> **WHAT YOU ARE ASKED TO DO**: Put this sentence from the Northern Ireland passage below into Spanish: "More jobs, including some of the top positions, are going to Catholics."

> **GIVEN TEXT**:
'''
Although anti-Catholic discrimination and inequities linger, the system has changed a great deal since a Unionist prime minister was able to describe Stormont as a Protestant parliament for a Protestant people.

Within a generation Northern Ireland has almost lost its Protestant-dominated industrial base, gaining in its place a public-sector economy in which Catholics are playing an increasingly prominent role. More jobs, including some of the top positions, are going to Catholics.

At the bottom end of the scale Catholic unemployment remains high, but more Protestants are joining the dole queues. One churchman said: 'Protestants are now facing unemployment in a way they have never faced it before.'

Some of the changes come from the fair employment policy that is being pursued by the Government: and here some nationalist observers say that what is happening is the inevitable consequence of the loss of traditional Protestant privilege. The more unsympathetic describe it as a Thatcherite-style 'shake-out'.

Underlying these changes are even more unsettling trends. The state of Northern Ireland was traditionally based on a 2-1 proportion of Protestants to Catholics, but the latest census shows that the Catholic population has risen to 42 or 43 per cent. The west of the province now has a Catholic majority, while Belfast will probably have a Catholic majority before the end of the century. Catholics tended to emigrate more than Protestants, but there are indications that this trend has been reversed. There is certainly a brain drain to mainland Britain of bright Protestant students.
'''
> **EXCERPTED RECORDS**:
'''
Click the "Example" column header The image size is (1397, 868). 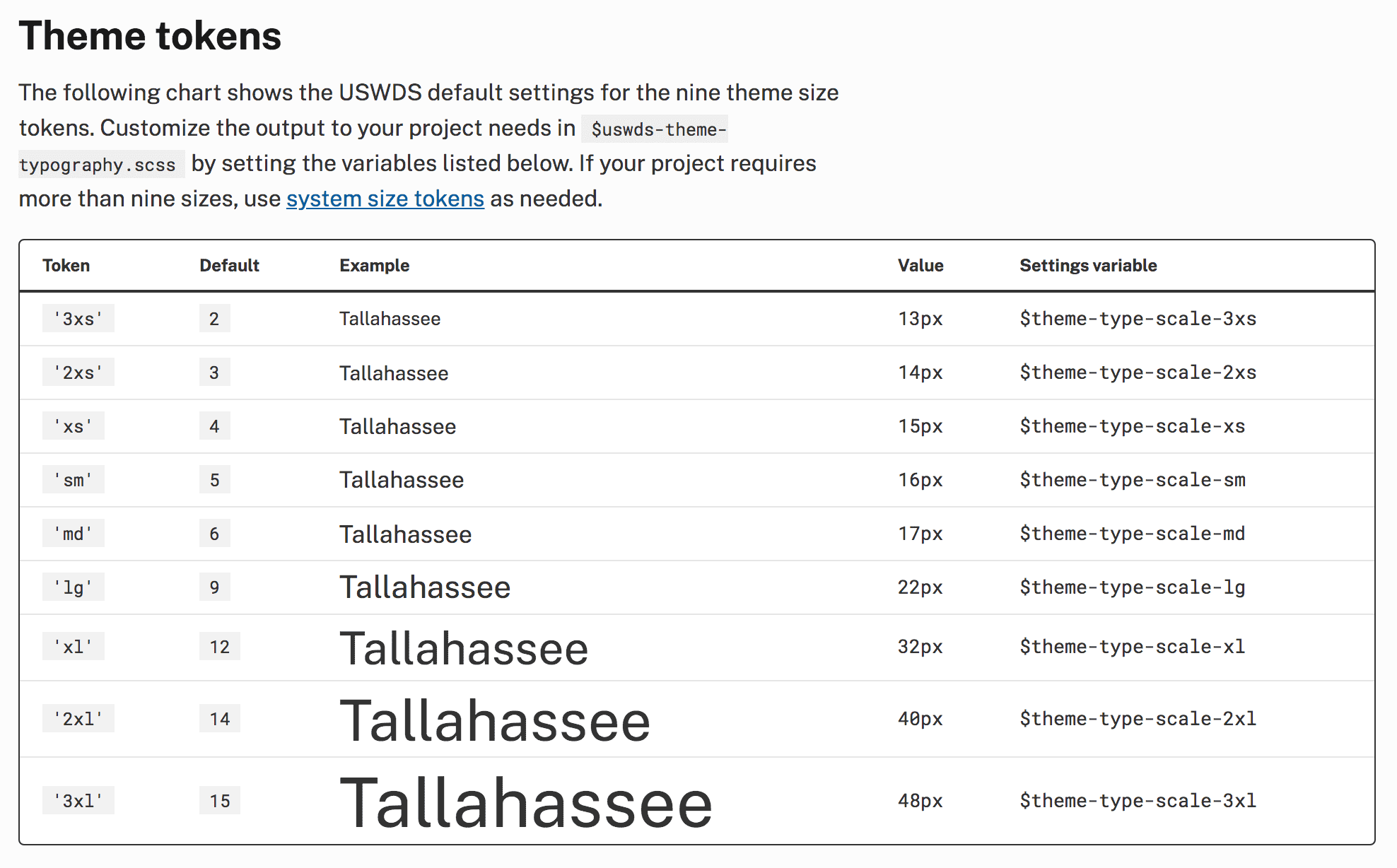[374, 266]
'''
'''
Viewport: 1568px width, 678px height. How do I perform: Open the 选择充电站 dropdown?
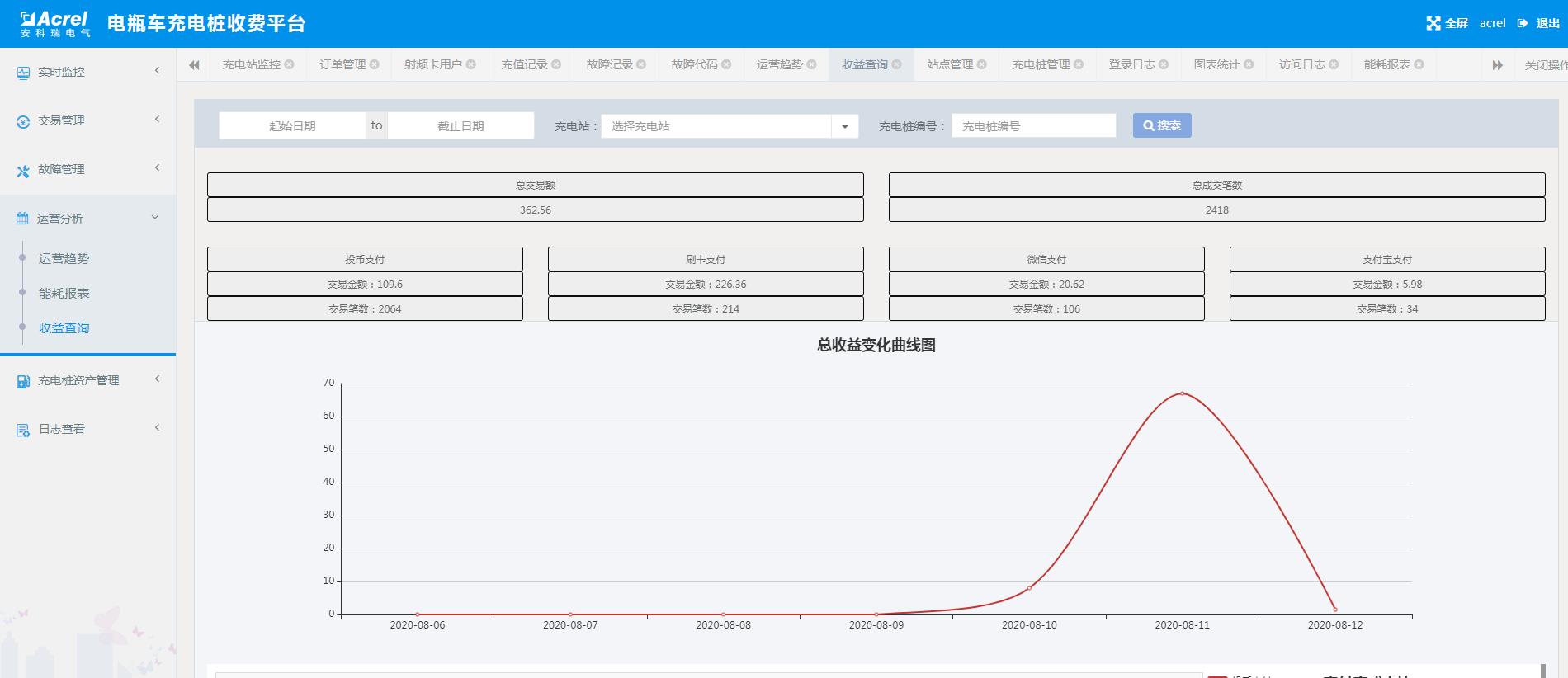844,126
'''
> **FINISHED EXERCISE**: Más puestos de trabajo, incluidos algunos de los cargos más altos, están recayendo en católicos.